Task to complete: Although the records contain pictures, only their text should be reproduced, exactly as written.

Given data:
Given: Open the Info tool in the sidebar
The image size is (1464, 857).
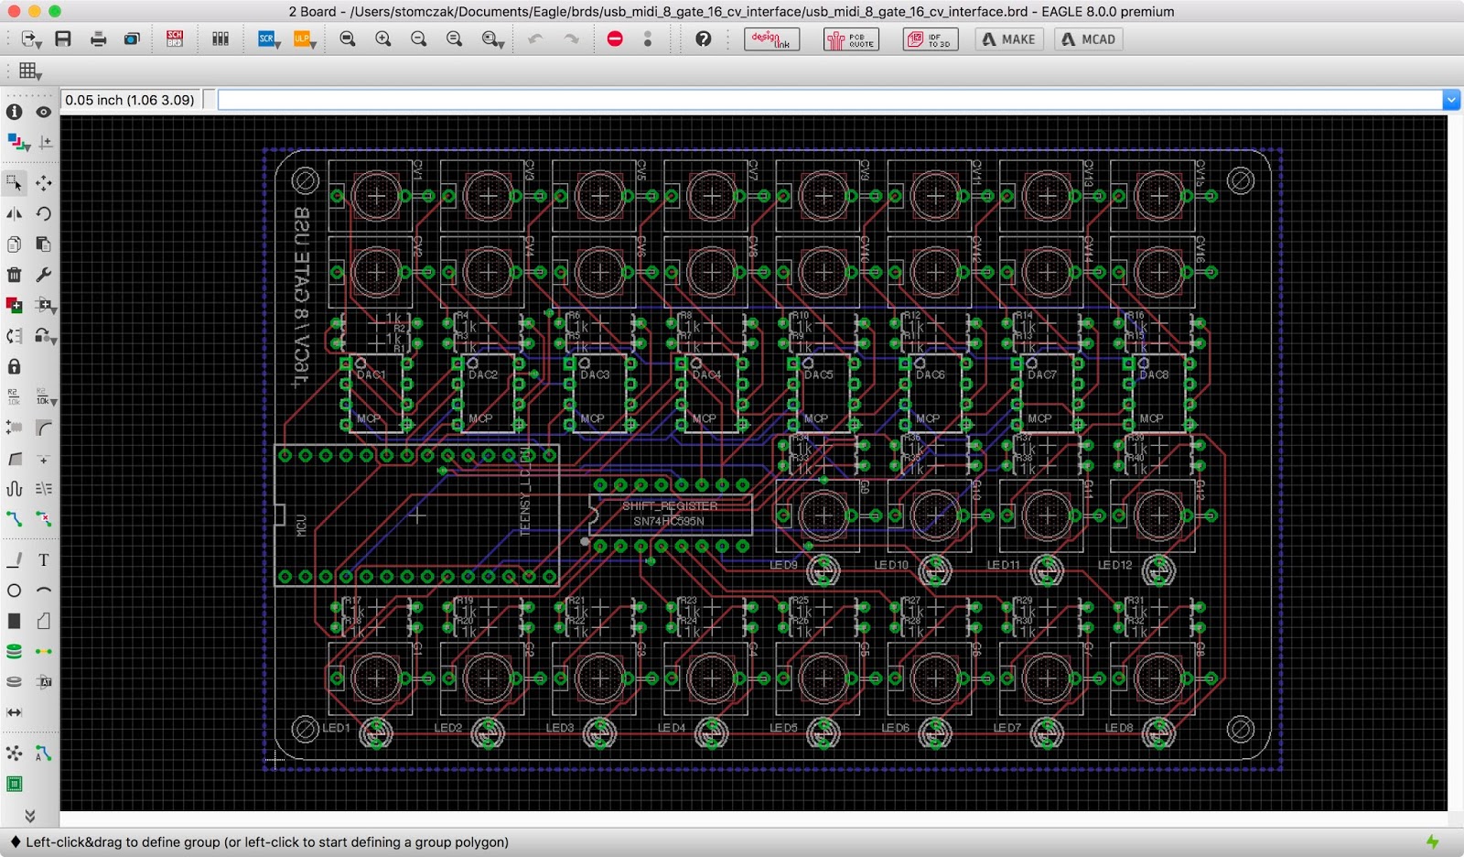Looking at the screenshot, I should coord(15,112).
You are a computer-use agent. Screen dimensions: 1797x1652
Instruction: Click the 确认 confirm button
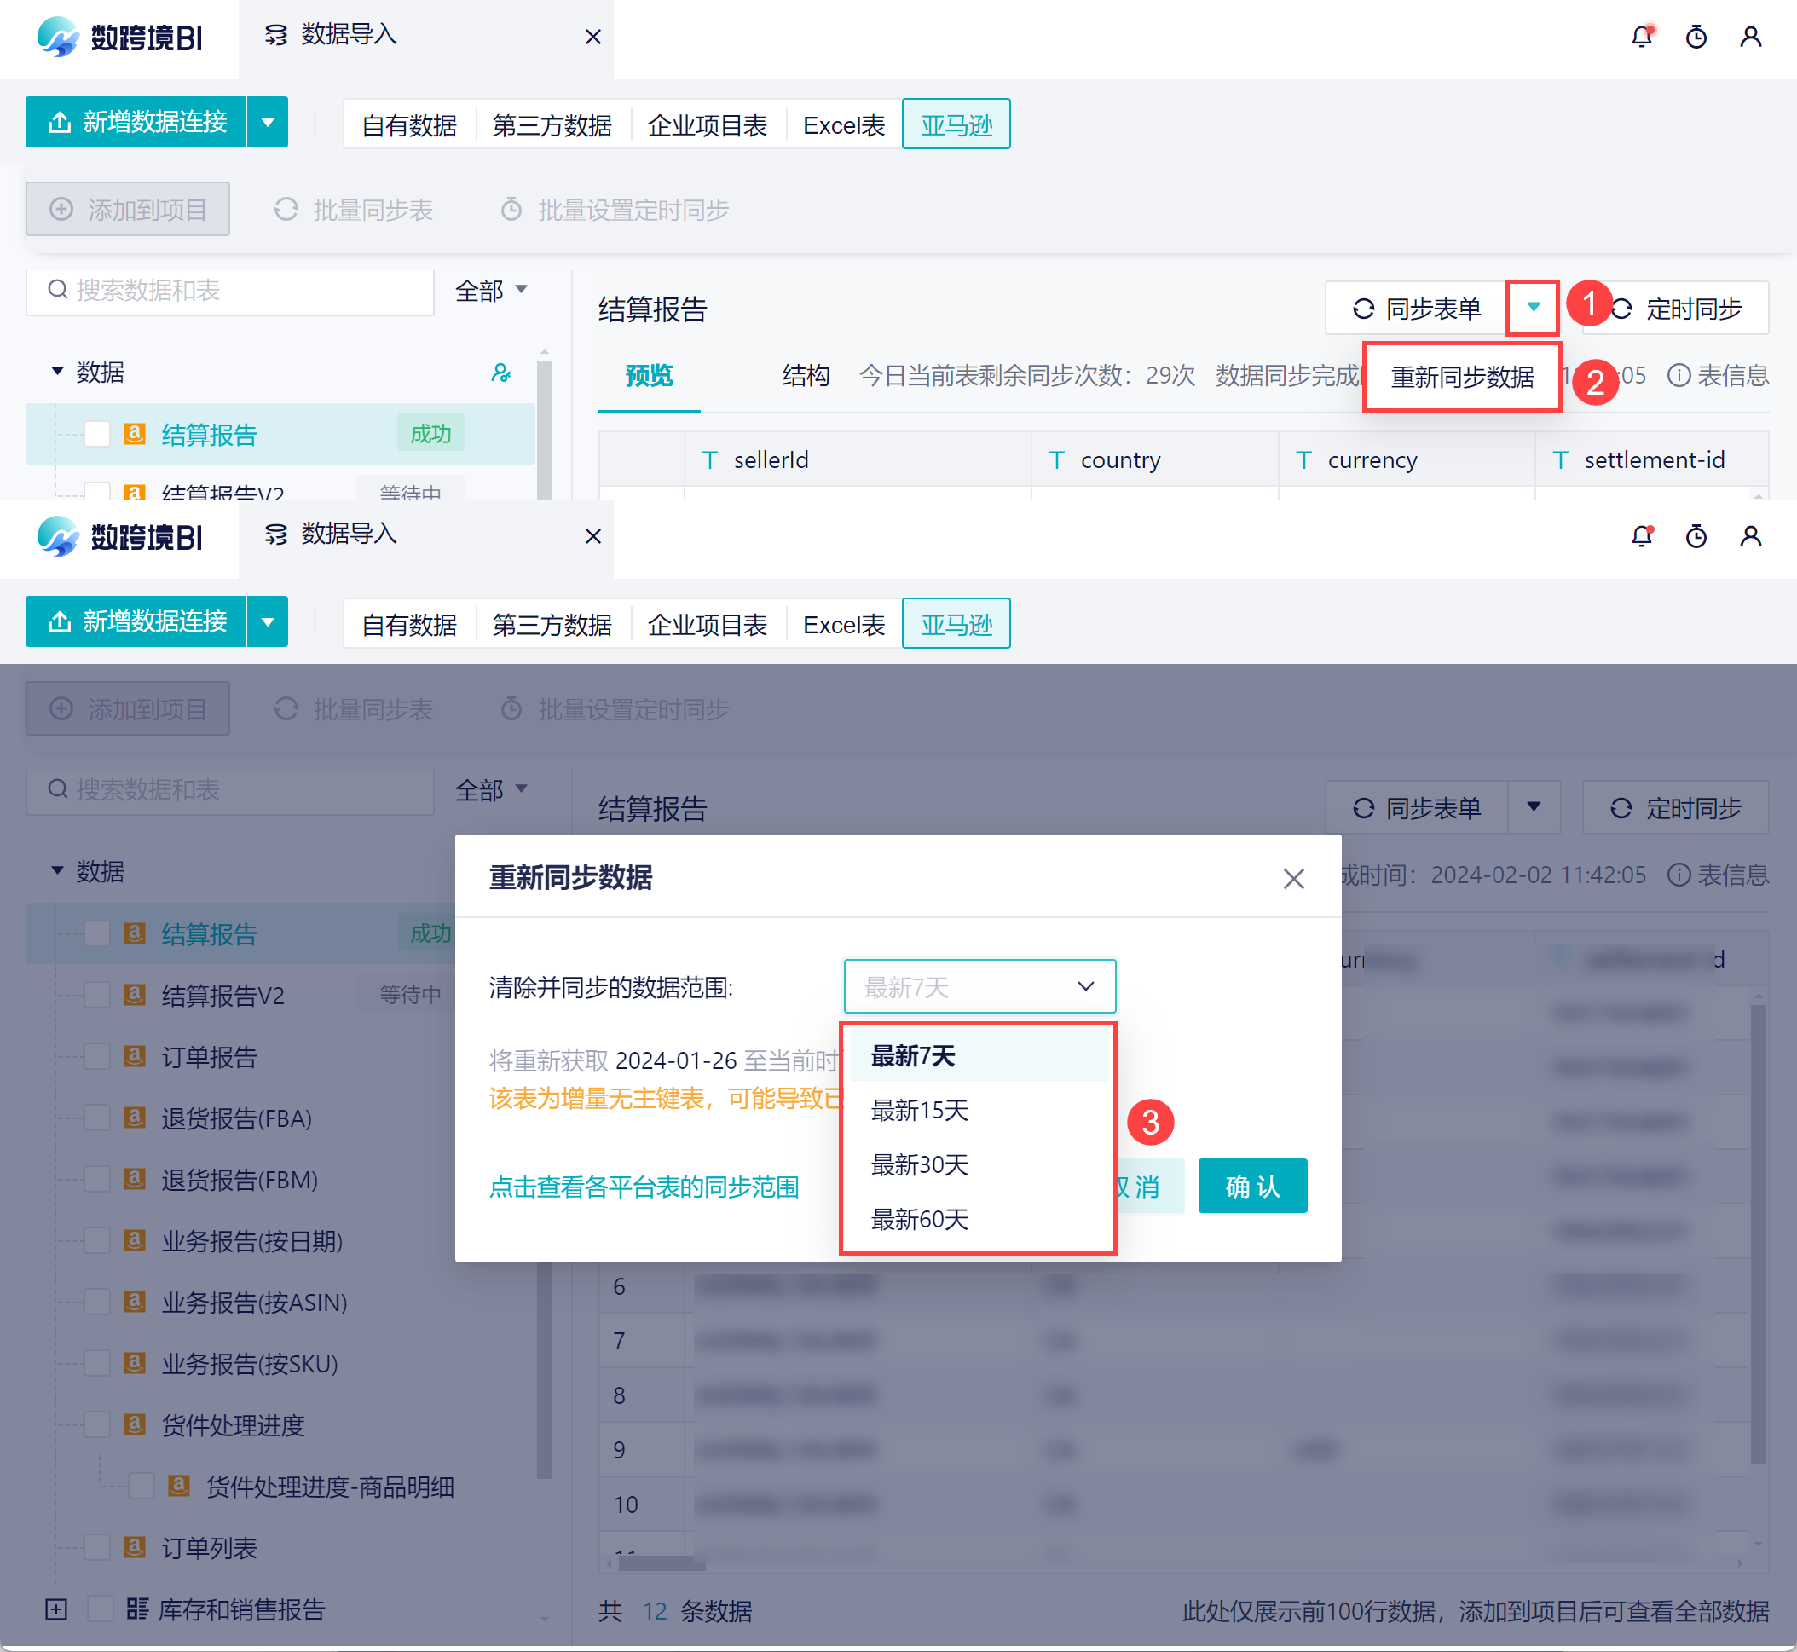[x=1252, y=1186]
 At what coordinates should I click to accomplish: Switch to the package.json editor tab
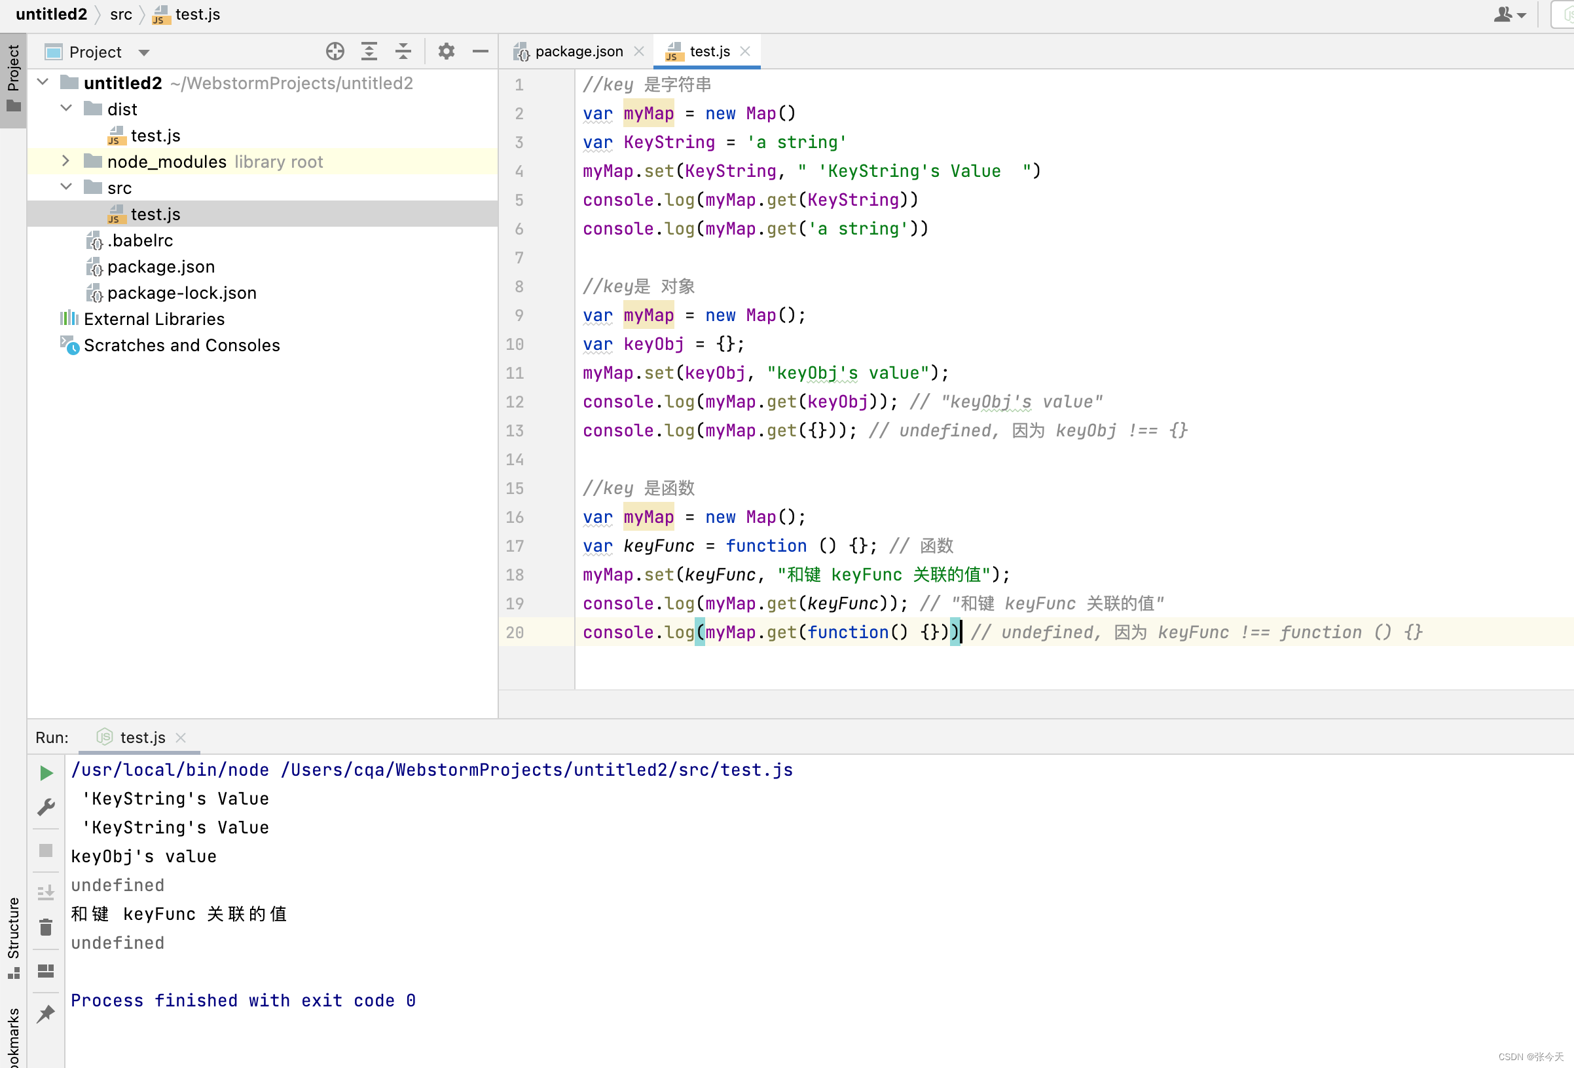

Result of the task:
Given: Open the Info tool in the sidebar
The image size is (1464, 857).
Looking at the screenshot, I should coord(15,112).
You are a computer-use agent. Screen dimensions: 1797x1652
Instruction: Click the 确认 confirm button
[x=1252, y=1186]
 At what coordinates should I click to accomplish: Switch to the package.json editor tab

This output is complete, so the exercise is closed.